Collected data
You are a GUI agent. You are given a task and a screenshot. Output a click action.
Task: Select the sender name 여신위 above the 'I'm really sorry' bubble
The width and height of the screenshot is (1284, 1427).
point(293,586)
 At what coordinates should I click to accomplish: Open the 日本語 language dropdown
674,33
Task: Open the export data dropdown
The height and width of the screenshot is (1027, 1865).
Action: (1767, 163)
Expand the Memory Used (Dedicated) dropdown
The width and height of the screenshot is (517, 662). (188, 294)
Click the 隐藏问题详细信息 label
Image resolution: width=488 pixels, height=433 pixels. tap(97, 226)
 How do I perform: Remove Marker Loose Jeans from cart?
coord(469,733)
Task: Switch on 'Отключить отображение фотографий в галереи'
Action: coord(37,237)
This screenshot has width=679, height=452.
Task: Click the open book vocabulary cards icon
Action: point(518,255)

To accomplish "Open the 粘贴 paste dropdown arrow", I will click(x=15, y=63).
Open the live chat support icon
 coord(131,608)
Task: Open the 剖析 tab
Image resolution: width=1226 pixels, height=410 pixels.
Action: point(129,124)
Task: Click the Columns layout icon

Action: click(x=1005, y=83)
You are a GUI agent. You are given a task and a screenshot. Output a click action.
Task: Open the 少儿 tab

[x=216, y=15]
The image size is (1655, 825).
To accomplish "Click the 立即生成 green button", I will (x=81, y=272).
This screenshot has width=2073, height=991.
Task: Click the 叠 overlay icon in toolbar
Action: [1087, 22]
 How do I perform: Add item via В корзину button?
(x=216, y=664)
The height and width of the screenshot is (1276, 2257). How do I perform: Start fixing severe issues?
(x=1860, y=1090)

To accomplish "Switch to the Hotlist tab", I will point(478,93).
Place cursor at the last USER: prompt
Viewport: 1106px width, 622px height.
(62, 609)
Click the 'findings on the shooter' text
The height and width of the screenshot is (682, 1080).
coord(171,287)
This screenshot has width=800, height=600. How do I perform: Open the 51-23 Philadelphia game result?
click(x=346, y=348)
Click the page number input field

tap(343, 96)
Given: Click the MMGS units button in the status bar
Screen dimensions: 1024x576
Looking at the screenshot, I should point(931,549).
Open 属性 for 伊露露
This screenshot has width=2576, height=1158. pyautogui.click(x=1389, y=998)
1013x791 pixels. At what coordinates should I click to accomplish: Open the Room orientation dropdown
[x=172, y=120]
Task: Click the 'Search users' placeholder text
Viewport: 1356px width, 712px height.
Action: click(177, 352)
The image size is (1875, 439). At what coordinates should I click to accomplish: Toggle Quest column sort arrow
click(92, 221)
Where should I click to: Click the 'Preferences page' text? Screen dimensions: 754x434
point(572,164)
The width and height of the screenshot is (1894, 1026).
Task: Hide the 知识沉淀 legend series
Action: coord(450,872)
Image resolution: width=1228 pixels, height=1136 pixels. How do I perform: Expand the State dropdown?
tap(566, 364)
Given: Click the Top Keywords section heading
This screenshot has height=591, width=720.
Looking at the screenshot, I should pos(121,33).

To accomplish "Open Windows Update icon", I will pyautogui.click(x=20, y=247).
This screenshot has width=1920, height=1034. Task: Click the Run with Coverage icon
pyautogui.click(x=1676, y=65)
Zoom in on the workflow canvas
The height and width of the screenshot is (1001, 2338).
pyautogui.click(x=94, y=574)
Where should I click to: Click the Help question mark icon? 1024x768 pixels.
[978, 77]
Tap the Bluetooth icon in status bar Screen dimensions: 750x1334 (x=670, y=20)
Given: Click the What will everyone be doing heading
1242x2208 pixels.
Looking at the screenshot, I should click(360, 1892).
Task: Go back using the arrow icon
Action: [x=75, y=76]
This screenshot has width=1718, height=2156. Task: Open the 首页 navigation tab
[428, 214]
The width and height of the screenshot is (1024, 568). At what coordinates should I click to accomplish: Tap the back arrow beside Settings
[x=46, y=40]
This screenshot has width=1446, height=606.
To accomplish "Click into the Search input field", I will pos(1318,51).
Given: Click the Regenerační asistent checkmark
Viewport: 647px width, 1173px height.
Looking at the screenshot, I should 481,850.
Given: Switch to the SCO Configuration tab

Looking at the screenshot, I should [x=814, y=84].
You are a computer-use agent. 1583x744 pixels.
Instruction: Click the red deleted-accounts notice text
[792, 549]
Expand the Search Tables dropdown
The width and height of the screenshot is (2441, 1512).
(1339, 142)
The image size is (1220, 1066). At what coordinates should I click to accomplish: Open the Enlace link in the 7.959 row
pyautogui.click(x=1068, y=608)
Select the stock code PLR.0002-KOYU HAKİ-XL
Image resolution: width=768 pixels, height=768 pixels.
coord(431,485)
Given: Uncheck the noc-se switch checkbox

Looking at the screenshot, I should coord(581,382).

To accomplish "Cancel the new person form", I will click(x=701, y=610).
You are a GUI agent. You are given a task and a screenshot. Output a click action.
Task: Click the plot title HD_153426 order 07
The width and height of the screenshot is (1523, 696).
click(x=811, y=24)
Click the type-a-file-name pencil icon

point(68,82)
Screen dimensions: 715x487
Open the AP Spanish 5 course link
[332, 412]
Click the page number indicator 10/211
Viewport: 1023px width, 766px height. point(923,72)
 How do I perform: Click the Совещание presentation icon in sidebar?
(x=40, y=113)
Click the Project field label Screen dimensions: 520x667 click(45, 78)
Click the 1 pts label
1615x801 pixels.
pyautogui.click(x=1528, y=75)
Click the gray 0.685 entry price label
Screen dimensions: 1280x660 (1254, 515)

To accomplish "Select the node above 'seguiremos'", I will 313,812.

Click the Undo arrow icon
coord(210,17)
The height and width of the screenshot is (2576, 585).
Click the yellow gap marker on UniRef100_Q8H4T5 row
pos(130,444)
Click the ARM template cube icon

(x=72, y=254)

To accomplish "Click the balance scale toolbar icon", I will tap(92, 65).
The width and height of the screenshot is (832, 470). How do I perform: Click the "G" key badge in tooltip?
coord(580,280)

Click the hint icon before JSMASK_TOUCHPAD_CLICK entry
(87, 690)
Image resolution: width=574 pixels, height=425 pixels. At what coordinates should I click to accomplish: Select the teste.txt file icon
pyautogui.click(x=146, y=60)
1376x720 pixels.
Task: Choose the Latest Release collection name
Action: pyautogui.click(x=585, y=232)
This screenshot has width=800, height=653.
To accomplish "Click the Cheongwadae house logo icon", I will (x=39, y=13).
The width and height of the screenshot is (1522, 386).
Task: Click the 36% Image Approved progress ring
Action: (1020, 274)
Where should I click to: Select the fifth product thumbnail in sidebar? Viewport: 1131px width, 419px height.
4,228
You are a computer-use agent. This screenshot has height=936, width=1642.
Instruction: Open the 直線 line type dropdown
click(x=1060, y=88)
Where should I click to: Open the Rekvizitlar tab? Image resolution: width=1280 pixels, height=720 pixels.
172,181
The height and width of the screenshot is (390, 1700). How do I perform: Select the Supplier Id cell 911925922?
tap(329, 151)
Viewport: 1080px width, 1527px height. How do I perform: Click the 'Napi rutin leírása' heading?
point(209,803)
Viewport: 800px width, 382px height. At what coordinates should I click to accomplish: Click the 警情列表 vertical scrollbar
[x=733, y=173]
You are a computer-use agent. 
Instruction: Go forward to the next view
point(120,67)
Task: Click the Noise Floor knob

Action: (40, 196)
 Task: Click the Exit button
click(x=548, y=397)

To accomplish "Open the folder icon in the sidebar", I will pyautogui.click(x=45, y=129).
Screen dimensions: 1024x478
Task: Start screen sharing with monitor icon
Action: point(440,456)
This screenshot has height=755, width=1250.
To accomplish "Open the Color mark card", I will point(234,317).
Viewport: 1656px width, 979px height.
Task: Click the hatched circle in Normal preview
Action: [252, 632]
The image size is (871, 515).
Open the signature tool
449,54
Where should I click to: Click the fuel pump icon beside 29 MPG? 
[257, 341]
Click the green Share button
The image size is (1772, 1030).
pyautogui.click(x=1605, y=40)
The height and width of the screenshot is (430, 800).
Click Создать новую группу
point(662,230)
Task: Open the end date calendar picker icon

#### Exercise description
Write only the number of lines in the data where the word "computer" occurs.

#### Output for this exercise
3